At the end of 1902, Bilbao FC began to show signs of financial exhaustion due to the non-payment of the appropriate fees by some of its partners who thus compromised the future of the entity. This moment of crisis caused Arana to be elected as the new president of the club, hence replacing Carlos Castellanos, but a loss of both interest and members in early 1903 worsened the situation. Arana was then approached by the president of Athletic, Juan Astorquia, who used their dier situation to successfully convince Arana of how beneficial and necessary it was to merge the two clubs. Once the negotiations had begun, the sudden death of Castellanos precipitated the outcome in a few days, concluding the final agreement on March 29 when both presidents signed the merger in which Bilbao FC was dissolved and all its partners became part of it.

===Sailing===
As a sailor, Arana won the 1912 Sailing Copa del Rey with the yacht Tonino, in Gijón. In that same year, he replaced Alberto Aznar as the president of Real Sporting Club, a position he held for a year until 1913 when José Maria Chávarri took over. In 1920, he replaced Julio Arteche as the president of Real Club Marítimo del Abra, a position he held for four years, until 1924, when Rogelio Renovales took over.

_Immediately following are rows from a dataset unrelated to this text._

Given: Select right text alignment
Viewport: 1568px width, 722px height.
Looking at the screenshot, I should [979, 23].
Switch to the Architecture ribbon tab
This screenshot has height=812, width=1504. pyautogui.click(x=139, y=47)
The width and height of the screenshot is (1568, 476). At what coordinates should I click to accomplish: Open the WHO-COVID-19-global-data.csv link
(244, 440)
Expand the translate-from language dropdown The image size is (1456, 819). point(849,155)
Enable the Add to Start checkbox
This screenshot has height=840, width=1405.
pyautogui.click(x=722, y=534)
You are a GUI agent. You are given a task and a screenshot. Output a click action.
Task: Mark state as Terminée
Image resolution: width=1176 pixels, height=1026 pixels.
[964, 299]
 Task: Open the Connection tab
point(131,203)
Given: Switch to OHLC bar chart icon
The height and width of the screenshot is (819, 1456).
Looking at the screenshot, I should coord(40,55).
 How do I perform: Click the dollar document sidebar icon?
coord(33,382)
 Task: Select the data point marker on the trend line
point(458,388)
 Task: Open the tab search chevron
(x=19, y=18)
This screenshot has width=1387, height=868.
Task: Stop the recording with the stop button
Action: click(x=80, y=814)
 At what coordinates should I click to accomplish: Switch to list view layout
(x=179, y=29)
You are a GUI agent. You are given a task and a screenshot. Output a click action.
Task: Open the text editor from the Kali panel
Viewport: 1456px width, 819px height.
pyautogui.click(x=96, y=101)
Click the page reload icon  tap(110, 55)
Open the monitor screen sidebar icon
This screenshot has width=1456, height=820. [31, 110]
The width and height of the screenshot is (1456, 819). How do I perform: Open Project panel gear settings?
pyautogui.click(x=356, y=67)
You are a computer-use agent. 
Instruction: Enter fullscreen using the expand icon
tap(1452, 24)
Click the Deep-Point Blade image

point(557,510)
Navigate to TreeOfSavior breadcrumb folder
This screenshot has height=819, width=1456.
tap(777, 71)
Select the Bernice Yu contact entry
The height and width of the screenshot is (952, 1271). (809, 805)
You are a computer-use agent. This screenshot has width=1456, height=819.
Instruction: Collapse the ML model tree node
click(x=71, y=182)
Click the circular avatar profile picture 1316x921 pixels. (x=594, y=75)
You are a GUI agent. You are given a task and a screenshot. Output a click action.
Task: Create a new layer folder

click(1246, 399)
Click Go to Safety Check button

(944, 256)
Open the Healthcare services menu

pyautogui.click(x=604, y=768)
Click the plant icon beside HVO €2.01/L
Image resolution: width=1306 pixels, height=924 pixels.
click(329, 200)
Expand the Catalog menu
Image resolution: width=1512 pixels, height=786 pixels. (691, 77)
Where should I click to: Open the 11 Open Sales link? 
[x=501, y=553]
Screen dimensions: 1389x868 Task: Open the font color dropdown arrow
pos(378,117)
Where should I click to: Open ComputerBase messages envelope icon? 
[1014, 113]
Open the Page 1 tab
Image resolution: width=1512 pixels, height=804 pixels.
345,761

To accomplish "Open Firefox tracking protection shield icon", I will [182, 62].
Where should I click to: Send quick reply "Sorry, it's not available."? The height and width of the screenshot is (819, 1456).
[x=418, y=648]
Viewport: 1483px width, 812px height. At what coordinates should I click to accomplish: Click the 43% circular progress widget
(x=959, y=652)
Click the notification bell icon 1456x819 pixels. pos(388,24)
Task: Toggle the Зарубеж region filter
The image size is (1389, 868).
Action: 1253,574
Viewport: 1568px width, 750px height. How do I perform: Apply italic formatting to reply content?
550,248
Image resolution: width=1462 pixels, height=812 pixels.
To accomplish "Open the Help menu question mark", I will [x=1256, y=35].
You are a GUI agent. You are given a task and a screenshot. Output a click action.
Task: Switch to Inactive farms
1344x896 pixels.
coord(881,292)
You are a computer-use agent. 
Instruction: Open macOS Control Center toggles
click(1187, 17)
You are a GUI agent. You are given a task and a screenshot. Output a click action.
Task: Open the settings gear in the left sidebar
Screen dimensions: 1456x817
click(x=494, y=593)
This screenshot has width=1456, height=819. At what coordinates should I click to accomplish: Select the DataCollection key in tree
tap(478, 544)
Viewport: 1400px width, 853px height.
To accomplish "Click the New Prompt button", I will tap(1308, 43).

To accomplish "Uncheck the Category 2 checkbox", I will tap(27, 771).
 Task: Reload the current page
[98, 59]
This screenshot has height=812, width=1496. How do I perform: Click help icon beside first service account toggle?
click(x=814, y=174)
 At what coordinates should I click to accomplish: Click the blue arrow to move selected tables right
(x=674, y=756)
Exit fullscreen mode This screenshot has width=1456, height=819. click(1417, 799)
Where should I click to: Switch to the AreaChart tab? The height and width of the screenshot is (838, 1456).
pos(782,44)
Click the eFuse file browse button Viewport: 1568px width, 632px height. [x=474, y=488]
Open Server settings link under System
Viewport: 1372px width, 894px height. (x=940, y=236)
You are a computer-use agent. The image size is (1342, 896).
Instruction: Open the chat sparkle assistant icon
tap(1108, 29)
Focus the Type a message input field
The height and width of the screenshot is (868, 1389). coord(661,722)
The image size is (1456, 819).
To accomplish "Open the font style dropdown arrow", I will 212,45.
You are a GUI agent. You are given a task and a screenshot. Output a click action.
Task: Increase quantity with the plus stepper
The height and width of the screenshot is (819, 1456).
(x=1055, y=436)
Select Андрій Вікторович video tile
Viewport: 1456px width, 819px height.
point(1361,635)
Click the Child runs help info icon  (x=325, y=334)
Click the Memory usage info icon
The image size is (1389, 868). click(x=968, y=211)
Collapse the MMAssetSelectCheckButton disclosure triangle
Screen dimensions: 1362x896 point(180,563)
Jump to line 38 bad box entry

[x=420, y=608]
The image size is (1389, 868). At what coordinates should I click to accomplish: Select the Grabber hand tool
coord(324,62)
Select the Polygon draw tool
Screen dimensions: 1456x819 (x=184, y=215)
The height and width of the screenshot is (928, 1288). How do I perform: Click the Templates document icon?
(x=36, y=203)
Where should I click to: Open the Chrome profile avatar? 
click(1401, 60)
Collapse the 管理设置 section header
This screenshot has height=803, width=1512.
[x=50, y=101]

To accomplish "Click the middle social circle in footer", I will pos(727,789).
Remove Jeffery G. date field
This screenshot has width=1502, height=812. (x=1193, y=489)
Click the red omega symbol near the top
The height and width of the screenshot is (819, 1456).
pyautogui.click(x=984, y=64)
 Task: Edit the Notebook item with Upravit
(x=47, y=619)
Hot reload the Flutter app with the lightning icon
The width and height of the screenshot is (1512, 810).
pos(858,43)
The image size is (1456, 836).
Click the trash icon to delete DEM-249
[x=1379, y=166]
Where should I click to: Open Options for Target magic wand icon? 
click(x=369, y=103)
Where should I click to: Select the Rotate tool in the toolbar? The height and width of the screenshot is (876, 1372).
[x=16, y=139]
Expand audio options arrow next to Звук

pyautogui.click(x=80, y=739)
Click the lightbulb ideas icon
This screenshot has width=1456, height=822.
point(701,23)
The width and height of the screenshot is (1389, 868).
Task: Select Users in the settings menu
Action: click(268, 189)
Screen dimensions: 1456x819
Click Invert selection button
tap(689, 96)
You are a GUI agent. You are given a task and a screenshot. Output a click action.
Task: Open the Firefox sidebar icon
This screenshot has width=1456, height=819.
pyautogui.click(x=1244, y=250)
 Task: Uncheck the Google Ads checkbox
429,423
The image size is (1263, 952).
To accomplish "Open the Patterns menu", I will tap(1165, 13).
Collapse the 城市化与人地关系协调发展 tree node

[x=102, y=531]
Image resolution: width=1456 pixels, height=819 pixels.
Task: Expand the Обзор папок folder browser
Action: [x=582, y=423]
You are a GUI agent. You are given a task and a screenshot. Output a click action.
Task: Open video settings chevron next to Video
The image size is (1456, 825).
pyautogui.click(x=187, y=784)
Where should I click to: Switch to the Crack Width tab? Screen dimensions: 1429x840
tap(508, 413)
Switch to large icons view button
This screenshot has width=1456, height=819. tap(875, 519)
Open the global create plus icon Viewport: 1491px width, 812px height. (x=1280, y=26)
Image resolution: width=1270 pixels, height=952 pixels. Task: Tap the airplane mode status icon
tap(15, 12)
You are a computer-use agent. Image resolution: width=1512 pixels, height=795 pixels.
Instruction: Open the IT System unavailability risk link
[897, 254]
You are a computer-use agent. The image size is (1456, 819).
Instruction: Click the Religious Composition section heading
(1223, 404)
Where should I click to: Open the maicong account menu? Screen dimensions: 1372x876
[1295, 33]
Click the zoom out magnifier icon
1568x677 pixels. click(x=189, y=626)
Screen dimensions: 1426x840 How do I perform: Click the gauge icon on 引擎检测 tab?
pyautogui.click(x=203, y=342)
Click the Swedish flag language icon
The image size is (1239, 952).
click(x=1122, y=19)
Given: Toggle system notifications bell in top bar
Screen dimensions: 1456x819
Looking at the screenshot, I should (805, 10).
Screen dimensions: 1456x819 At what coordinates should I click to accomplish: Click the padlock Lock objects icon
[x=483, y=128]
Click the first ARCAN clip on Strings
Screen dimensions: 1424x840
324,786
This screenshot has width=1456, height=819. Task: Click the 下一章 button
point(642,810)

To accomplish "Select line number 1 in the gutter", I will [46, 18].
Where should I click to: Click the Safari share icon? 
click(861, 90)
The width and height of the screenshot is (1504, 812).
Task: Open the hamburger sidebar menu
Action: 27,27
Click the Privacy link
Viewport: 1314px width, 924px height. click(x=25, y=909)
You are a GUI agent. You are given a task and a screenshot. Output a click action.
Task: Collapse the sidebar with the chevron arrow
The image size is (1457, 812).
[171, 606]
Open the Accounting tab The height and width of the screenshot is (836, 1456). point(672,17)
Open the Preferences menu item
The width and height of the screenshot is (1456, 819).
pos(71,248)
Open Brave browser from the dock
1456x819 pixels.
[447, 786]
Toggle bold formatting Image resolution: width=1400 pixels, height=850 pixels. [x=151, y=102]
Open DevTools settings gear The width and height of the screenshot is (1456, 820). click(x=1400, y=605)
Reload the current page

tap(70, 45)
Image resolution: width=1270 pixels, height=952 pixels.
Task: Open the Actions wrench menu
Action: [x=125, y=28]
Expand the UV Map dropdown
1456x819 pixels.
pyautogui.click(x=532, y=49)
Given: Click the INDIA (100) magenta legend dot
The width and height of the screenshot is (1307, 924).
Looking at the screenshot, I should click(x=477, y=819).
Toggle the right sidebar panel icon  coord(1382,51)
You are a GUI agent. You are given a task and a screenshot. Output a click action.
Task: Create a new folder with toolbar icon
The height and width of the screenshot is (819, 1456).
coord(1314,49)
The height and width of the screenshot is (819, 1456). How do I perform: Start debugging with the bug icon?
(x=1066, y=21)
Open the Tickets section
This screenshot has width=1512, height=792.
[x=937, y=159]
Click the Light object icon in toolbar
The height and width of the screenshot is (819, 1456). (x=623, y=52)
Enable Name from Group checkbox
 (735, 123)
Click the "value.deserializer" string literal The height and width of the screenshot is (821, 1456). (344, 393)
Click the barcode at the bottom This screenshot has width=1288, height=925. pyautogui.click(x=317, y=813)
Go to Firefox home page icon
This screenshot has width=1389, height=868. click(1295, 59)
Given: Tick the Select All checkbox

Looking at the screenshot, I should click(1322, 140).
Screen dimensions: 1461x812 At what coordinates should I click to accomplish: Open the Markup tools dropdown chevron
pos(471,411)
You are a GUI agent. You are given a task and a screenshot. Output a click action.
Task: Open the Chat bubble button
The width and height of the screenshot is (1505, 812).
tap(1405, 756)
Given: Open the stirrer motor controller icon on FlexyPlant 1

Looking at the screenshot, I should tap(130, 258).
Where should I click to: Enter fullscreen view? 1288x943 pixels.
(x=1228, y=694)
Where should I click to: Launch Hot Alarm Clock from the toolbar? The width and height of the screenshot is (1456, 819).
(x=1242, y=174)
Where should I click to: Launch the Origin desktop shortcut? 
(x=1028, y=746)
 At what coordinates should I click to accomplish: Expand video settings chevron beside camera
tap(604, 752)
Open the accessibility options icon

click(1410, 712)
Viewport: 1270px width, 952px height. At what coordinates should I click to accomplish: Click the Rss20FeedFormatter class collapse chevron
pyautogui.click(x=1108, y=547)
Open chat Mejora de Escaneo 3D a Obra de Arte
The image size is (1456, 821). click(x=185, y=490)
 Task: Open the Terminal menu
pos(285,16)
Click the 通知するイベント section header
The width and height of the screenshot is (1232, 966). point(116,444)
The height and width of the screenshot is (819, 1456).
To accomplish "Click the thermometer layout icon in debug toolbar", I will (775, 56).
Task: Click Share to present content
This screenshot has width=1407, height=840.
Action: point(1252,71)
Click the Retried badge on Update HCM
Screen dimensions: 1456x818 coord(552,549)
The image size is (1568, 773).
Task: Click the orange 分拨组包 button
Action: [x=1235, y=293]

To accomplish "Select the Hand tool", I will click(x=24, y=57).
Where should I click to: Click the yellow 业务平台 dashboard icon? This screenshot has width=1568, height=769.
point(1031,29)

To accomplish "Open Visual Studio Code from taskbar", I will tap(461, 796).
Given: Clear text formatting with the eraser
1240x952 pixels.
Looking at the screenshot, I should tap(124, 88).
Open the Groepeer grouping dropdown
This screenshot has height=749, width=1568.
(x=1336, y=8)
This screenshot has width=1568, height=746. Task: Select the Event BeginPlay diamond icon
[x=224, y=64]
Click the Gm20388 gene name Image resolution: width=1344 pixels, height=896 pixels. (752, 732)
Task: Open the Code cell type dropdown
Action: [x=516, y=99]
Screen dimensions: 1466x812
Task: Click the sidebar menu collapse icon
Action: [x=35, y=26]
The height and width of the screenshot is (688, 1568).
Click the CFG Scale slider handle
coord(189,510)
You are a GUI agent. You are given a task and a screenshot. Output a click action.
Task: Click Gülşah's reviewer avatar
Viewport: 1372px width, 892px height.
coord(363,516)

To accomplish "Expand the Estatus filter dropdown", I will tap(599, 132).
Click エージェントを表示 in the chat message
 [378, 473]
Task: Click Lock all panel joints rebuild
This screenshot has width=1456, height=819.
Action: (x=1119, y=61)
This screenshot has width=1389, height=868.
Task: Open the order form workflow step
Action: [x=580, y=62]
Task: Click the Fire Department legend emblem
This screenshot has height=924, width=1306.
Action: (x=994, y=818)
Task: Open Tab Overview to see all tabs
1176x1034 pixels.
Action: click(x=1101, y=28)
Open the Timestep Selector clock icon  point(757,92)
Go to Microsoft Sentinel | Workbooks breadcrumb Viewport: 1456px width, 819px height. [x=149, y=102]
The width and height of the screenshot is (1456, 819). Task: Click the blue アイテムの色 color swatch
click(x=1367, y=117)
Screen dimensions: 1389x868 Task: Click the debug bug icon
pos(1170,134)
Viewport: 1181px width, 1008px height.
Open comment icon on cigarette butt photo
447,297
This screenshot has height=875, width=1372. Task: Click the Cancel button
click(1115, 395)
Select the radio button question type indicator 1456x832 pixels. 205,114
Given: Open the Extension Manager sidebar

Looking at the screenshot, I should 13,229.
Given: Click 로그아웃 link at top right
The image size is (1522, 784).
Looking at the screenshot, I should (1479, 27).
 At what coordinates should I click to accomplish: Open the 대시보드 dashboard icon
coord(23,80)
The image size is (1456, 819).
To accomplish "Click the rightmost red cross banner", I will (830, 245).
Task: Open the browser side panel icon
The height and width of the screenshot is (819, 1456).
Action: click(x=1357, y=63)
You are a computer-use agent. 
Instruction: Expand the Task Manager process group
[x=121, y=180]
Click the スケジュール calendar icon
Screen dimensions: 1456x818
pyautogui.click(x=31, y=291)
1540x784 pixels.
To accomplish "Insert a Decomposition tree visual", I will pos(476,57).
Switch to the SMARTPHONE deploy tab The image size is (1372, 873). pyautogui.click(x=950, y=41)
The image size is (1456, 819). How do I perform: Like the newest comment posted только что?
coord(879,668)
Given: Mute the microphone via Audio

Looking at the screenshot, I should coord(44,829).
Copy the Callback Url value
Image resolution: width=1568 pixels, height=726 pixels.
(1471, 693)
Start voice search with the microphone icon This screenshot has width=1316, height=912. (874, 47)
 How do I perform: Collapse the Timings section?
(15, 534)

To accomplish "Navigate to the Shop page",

A few years later, Arana represented his country at the 1928 Summer Olympics in Amsterdam, Netherlands. Later, he was president of the Royal Spanish Sailing Federation between 1940 and 1945. Franco awarded him the Grand Cross of Naval Merit.

===Golf===
In addition to sailing and football, Arana also played golf. He won a very significant number of golf titles during the 1920s, becoming the champion of Spain in golf several times and he was succeeded as such by his sons Javier and Luis Ignacio, thus being the father of a great dynasty of golf players. Arana was the first president of the Spanish Golf Federation, although his responsibility was limited to two years, precisely those between 1934 and 1936.

===Others===
In 1936–37, Arana was also president of the Bilbao Society, a private club founded as a recreational and cultural society. In addition to forming part of the precursor of Athletic Bilbao, he also helped form the Athletic Federation of Vizcaya.

==Outside sport==
Arana was a board member of several important industrial companies. Politically, he belonged to the Maurist Party and then to the Patriotic Union of Primo de Rivera. He was a friend of Alfonso XIII. In 1927 he was appointed provincial deputy by the Civil Directory of Primo de Rivera.

==Death==
Arana died on 7 June 1951 in Madrid, at the age of 59.